Word and item position data:
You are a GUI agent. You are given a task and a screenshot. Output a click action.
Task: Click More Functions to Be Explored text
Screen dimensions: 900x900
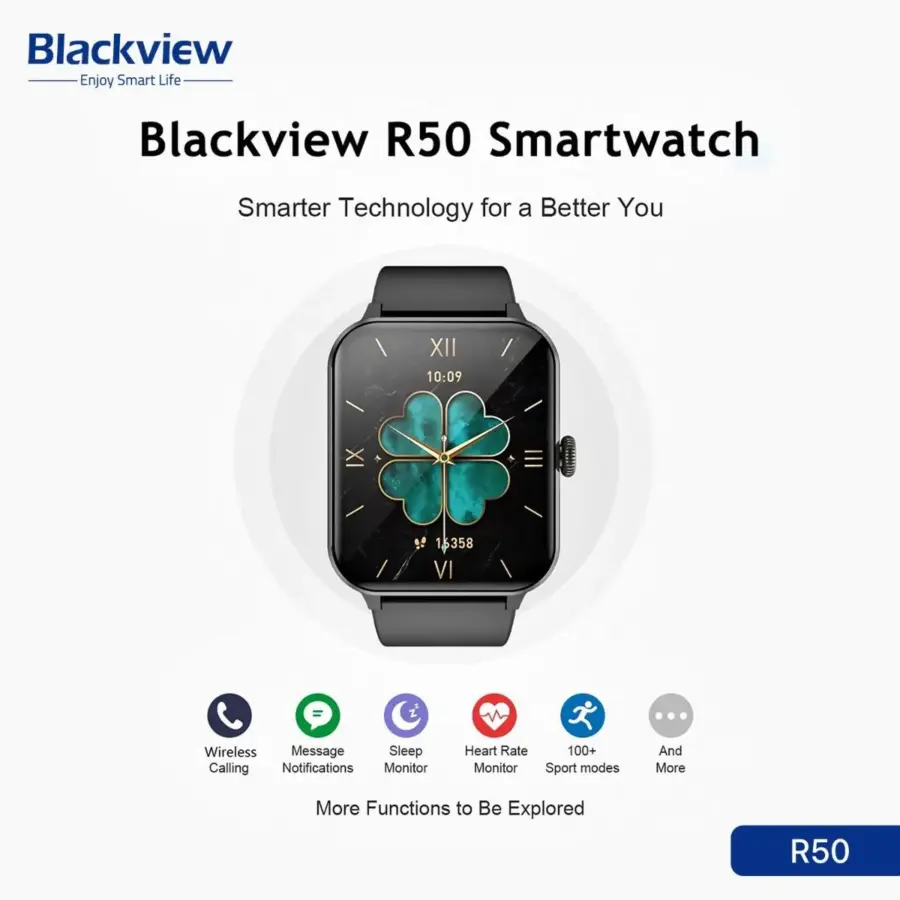coord(450,808)
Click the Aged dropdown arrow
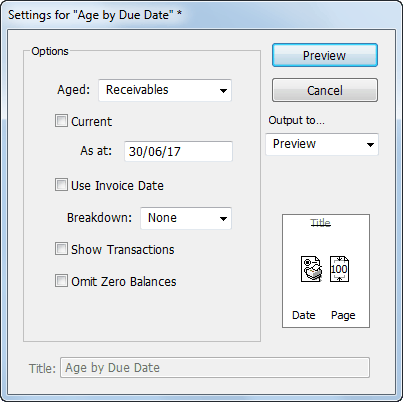The image size is (403, 402). (223, 90)
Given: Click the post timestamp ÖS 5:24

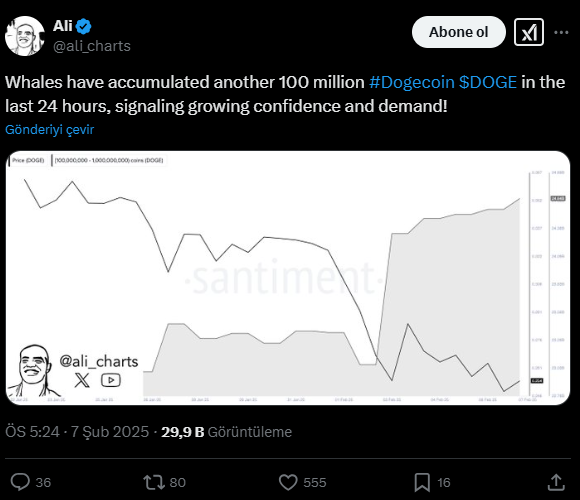Looking at the screenshot, I should [x=32, y=432].
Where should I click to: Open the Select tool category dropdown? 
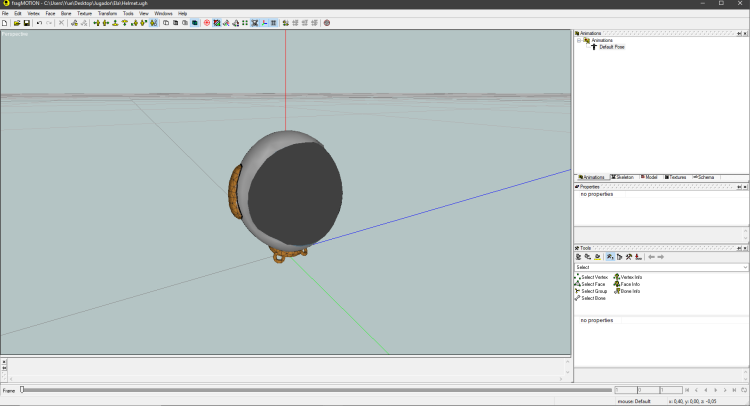click(745, 267)
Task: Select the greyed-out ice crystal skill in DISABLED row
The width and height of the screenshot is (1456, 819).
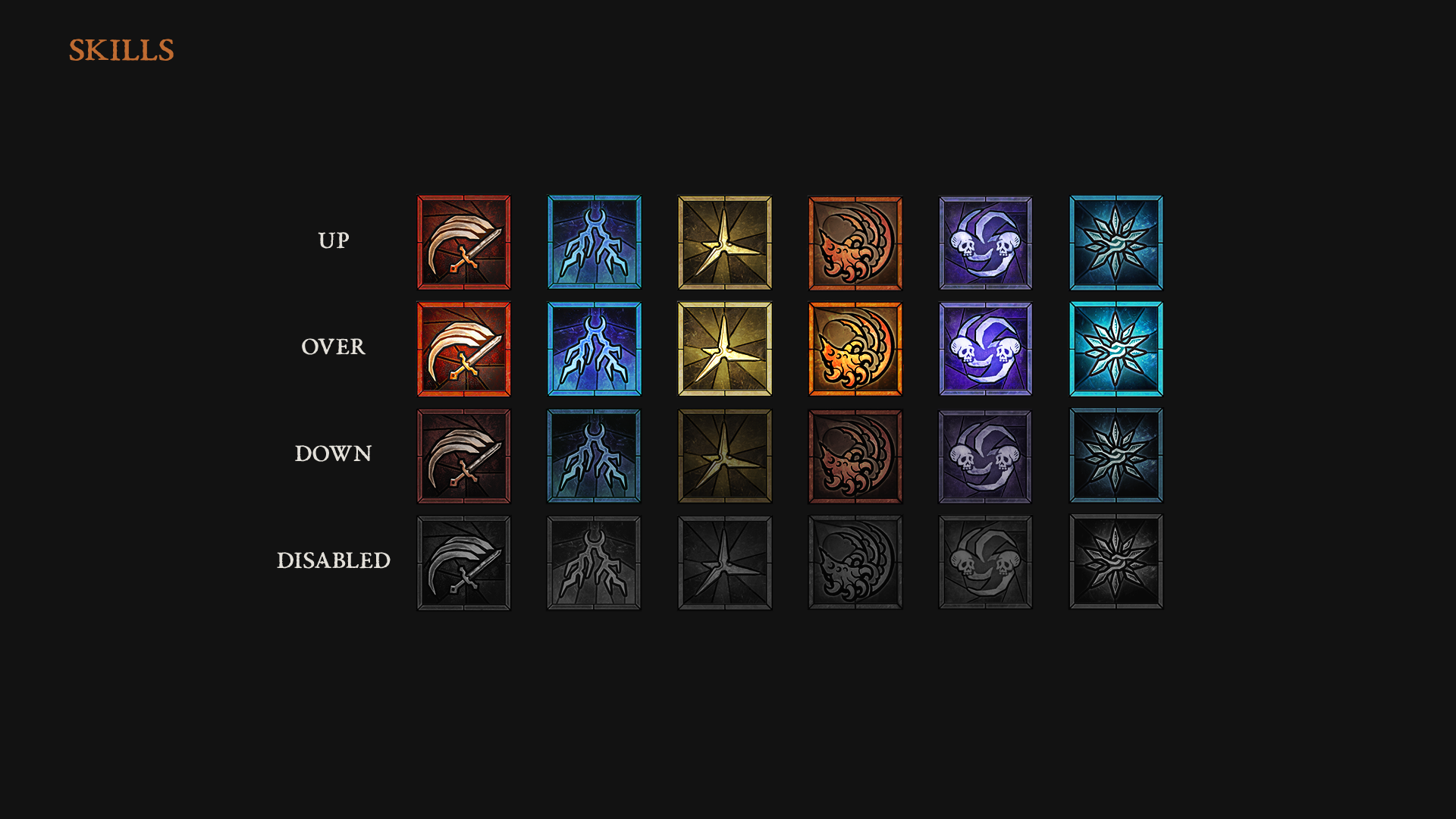Action: coord(1116,563)
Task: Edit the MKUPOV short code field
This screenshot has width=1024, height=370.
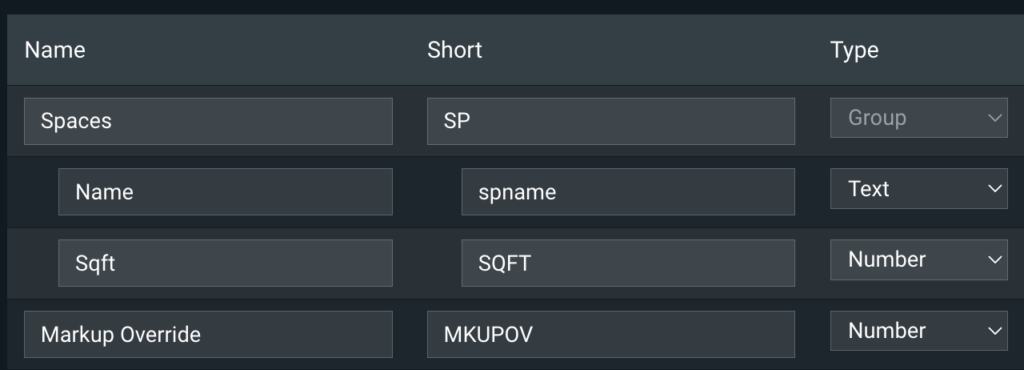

→ Task directions
Please quote the data above word for word, leaving the pictures out.

→ Result of the exercise
You are a GUI agent. You are given a task and a screenshot. Output a click action.
Task: Click More Functions to Be Explored text
Screen dimensions: 900x900
coord(450,808)
Click the Aged dropdown arrow
The image size is (403, 402). (223, 90)
Given: Click the post timestamp ÖS 5:24

Looking at the screenshot, I should [x=32, y=432].
Where should I click to: Open the Select tool category dropdown? 
click(745, 267)
Task: Select the greyed-out ice crystal skill in DISABLED row
The width and height of the screenshot is (1456, 819).
Action: coord(1116,563)
Task: Edit the MKUPOV short code field
This screenshot has width=1024, height=370.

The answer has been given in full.